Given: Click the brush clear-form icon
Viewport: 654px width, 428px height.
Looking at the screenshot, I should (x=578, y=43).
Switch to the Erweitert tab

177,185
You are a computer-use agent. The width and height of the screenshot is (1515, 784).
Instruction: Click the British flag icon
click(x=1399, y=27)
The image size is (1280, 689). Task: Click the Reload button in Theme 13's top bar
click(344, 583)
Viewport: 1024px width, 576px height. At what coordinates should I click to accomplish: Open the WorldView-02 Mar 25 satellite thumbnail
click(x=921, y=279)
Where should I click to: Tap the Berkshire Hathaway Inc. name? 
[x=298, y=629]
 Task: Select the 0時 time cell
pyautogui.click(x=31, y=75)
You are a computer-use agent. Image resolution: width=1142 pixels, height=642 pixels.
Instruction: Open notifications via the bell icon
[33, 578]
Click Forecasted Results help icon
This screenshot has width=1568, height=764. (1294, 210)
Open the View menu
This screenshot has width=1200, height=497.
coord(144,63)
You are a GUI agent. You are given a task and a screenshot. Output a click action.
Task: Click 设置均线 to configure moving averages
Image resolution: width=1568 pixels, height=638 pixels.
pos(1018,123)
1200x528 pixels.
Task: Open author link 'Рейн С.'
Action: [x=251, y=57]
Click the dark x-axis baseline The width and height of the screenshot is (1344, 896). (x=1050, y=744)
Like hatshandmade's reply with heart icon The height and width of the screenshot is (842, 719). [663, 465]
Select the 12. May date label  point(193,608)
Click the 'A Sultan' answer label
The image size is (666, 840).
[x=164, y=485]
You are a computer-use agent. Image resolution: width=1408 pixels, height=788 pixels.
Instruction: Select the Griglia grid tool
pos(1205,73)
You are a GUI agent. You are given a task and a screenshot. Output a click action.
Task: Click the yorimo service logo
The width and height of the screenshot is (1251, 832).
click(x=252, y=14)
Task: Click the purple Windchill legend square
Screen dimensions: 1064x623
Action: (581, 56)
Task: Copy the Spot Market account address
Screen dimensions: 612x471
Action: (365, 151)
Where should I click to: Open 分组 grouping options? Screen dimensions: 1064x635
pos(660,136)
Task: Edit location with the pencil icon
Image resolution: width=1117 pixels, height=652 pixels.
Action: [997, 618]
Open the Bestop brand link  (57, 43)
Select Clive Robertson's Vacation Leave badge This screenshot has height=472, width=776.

########################################

Goal: Please rescale the lines from the line containing "Task: Click the purple" through the end of the lines, giving only those lines again in full with their requests unchanged. Multiply every coordinate in the answers by 2.25 and round each to a whole number, with halves rounded up.

Solution to the problem:
Task: Click the purple Windchill legend square
Screen dimensions: 1064x623
Action: (1307, 126)
Task: Copy the Spot Market account address
Screen dimensions: 612x471
Action: (821, 340)
Where should I click to: Open 分组 grouping options? Screen dimensions: 1064x635
pos(1485,306)
Task: Edit location with the pencil icon
Image resolution: width=1117 pixels, height=652 pixels.
Action: [2243, 1391]
Open the Bestop brand link  (128, 97)
Select Clive Robertson's Vacation Leave badge This screenshot has height=472, width=776.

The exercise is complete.